__Task to carry out__.
Set out every line of the entries below as a numbered list, leaving out blank lines and the pictures.

__Data shown__.
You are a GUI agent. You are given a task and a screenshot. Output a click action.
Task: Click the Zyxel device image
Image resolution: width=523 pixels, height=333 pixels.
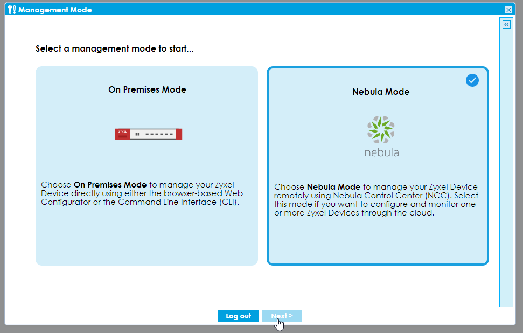click(149, 134)
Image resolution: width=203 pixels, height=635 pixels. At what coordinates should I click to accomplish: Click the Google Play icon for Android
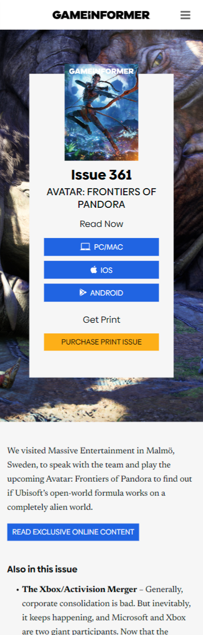pos(83,293)
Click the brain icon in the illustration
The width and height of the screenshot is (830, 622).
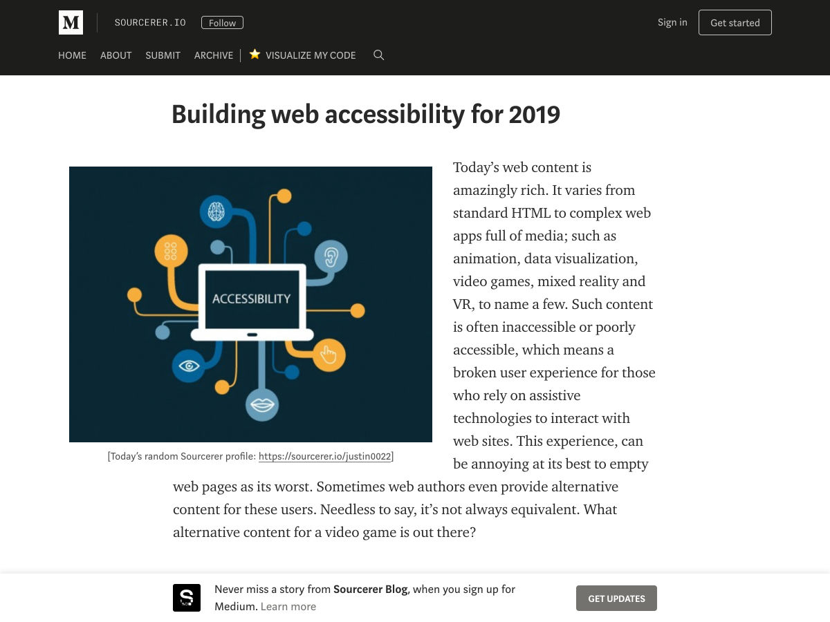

__Exercise solution__.
1. You are a GUI agent. You are given a task and a screenshot. Output a click action.
2. Task: Click the Zyxel device image
3. Image resolution: width=523 pixels, height=333 pixels.
4. click(149, 134)
5. Image resolution: width=203 pixels, height=635 pixels. At what coordinates should I click to accomplish: Click the Google Play icon for Android
6. pos(83,293)
7. Click the brain icon in the illustration
8. The width and height of the screenshot is (830, 622).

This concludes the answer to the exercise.